Test: Dishonored: Die Maske des Zorns – Mehr als nur ein Rohdiamant?

„Dishonored“ beweist, dass Videospiele Kunst sind … oder zumindest sein können. Es ist herrlich anzuschauen, wie viel Liebe, Herzblut und Detailtreue die Entwickler der Arkane Studios in das Projekt gesteckt haben. Allein die Spielwelt und ihre verschrobenen Charaktere bringen uns ins Schwärmen. Das intelligente Spieldesign und die klugen Lösungsmöglichkeiten sorgen für Euphorie. Endlich mal ein Actionspiel bei dem wir nicht stumpf alles niedermähen müssen, um ans Ziel zu kommen.
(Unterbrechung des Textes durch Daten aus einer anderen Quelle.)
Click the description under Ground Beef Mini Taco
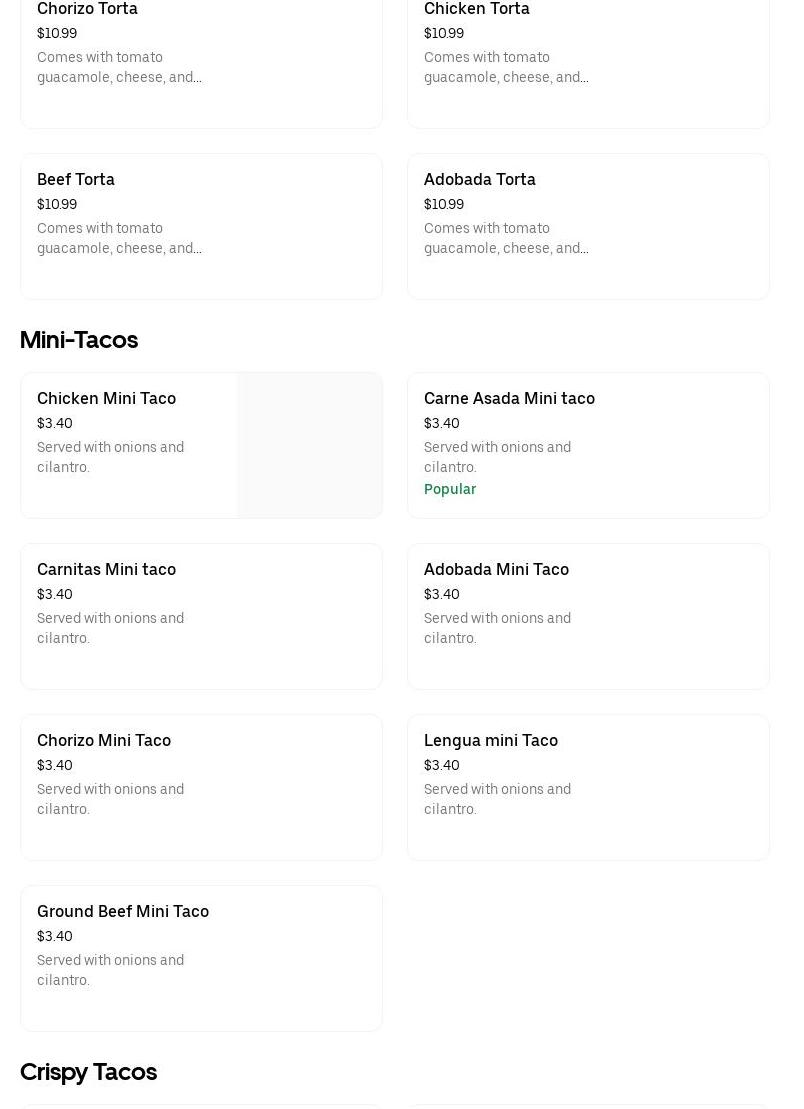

Bei dem das Schwert nicht mächtiger ist als die Feder. Sicher hat „Dishonored“ auch seine Schwächen. Die liegen etwa bei der müden Gegner-KI und den schlecht ausbalancierten Kräften des Helden. Diese Probleme aber haben bei unseren Spaß beim Spielen nur leicht beeinflusst. Stattdessen dominierte im Test die Freude über Spielintelligenz und Witz. „Dishonored“ ist eines der außergewöhnlichsten und besten Spiele des Jahres.